The Whitworth Pirates have successfully navigated every challenge thus far and head into weekend matchup against a Pacific Lutheran team that has been its nemesis of late.
Whitworth (5-0, 2-0 NWC) has jumped all over its opponents with a high-octane offense that scores points in bunches. The Pirates hold a 127-10 advantage in scoring in the first half.
But the team’s success largely has come from the emergence of a defense that ranks second nationally in NCAA Div. III in the number of sacks (5.4) and and turnover margin (+2.2) per game.
“Football is not all one thing. It’s a lot of little things that fit together,” coach Rod Sandberg said. “We lead the conference in time of possession. On defense, we are deeper, fresher and we don’t have to be out there as long.
“If you want to play great defense, you don’t give the other team an opportunity to have the ball,” he said. “We have a great defense when they are sitting on the bench.”
But when that crew gets called, it has pillaged.
The defense has forced 29 sacks and has recorded 50 tackles for loss. The squad is led in stops by a pair of outside linebackers who are converted defensive backs.
Dalin McDonnell leads the team with 25 tackles and five interceptions. But he also has 3.5 tackles for loss and 1.5 sacks.
On the other side, JT Phelan, who played safety and receiver at East Valley, has made 22 tackles. He also has an interception, 4.5 tackles for loss and 2.5 sacks.
As with many players last year, both were pressed into action with a new defensive scheme that caused several heads to swim.
With a second season to understand the concepts and some added depth, the defense is able to fly to the ball without players hesitating to think about assignments, said Adam Richbart, the defensive coordinator.
“They are playing fast and free. That’s what we want,” Richbart said. “The second thing we’ve improved on is tackling. We worked hard all off season on tackling, and we’ve come a long way.”
Sandberg also credited the players with becoming comfortable with their assignments. He said the players trust their playmates to know where to be on any given play.
“This group doesn’t care about stats. They just go out and play,” Sandberg said. “A sack is not only a loss of yardage. A lot of times it’s also a loss of momentum.”
A better understanding of the system has allowed coaches to move players to take advantage of their abilities. Phelan and McDonnell are prime examples.

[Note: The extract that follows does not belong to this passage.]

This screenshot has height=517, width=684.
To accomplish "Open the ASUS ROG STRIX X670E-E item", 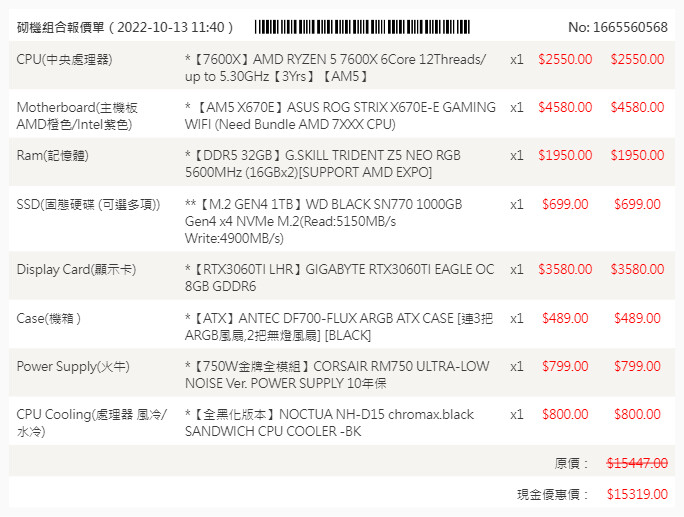I will [x=340, y=116].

“JT is able to rush the quarterback,” Richbart said. “Both are good in space, but Dalin (McDonnell) is very special in that area. Thus, the five interceptions. We are able to specialize to what their skill sets are.”
McDonnell, a 6-3, 208-pound junior, said the team focused this past spring on learning the defense.

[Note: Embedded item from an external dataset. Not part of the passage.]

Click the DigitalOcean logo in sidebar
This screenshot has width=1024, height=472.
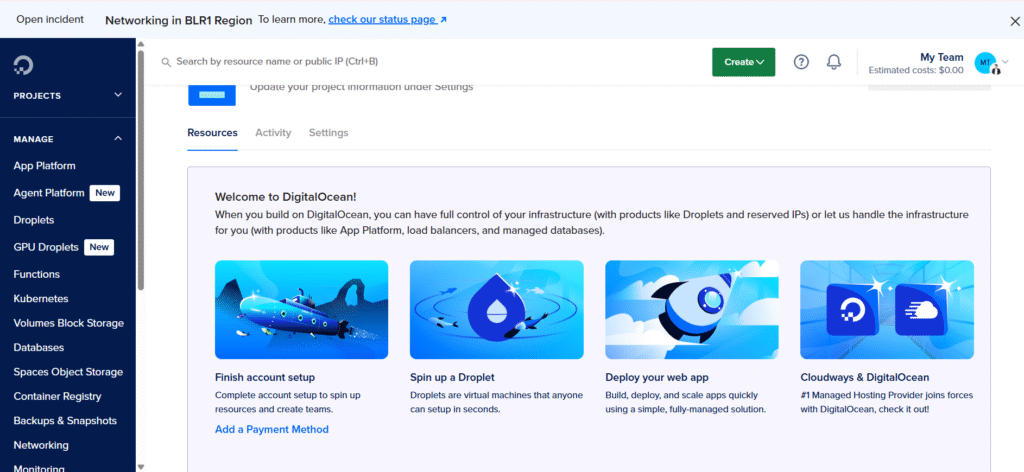click(23, 66)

“This season, it has showed,” he said. “We’ve come quite a ways since last year. It’s been a really great experience.”
Phelan, a 6-2, 202-pound sophomore, said that added knowledge of the system has allowed the defense to play with more cohesion.
“It has been a blast,” he said of the first five games. “But we understand the next couple of weeks will be our biggest tests. We haven’t proved anything yet.”

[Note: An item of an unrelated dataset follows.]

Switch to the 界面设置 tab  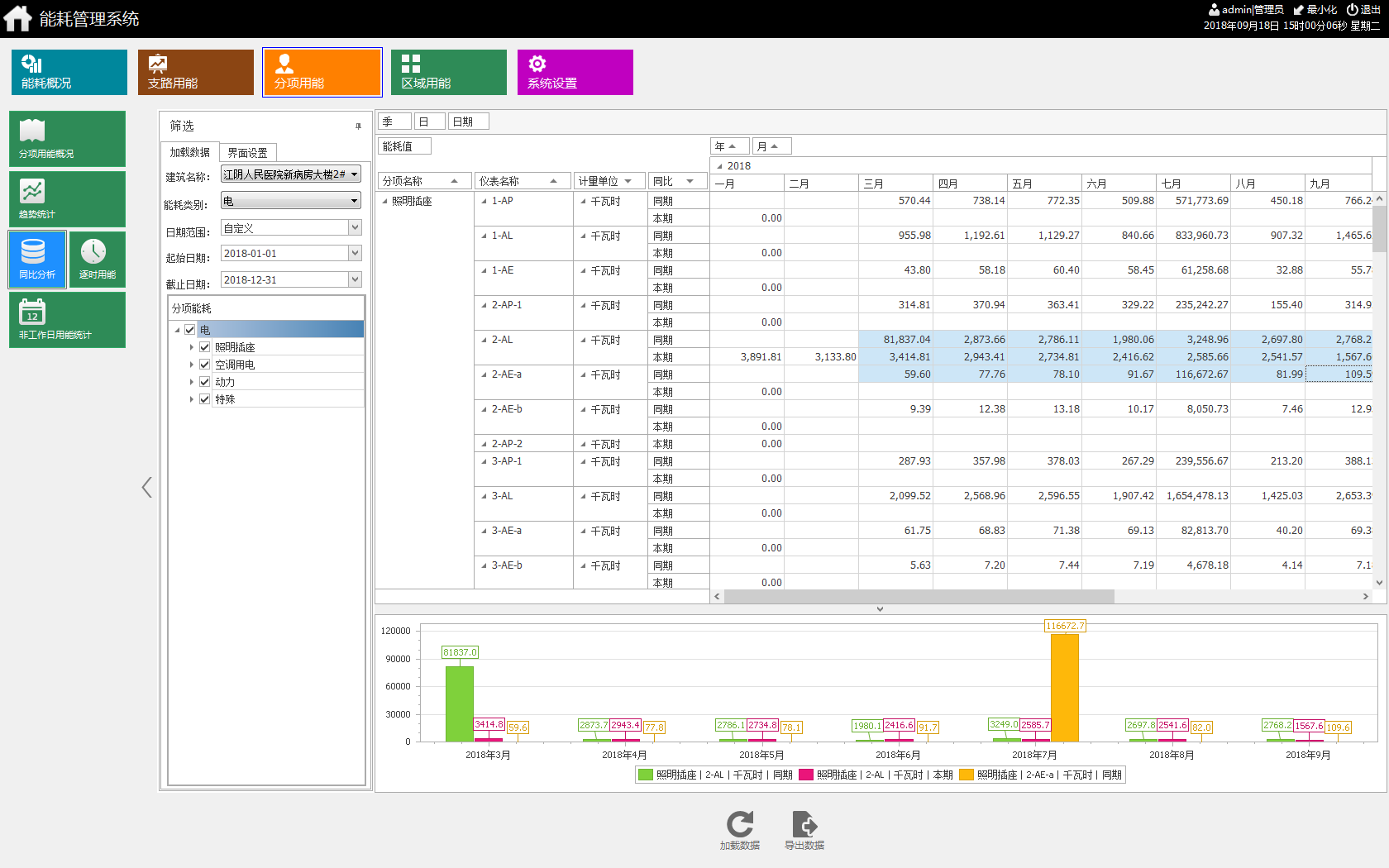click(247, 153)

Alan Stanfield, the offensive coordinator, said he’s more than happy to give sophomore quarterback Ian Kolste more chances to create points generated by the nine interceptions and eight fumbles recovered by the defense.
“That gives us a short field to score. They are playing with a lot more confidence, for sure,” Stanfield said of the defenders.
But the team faces a tough test against the Lutes (0-4, 0-2), which has beaten the Pirates the last five seasons.
“Nobody exists here who has a win over them,” Stanfield said. “They are a lot better team than their record shows. There is a lot to play for.”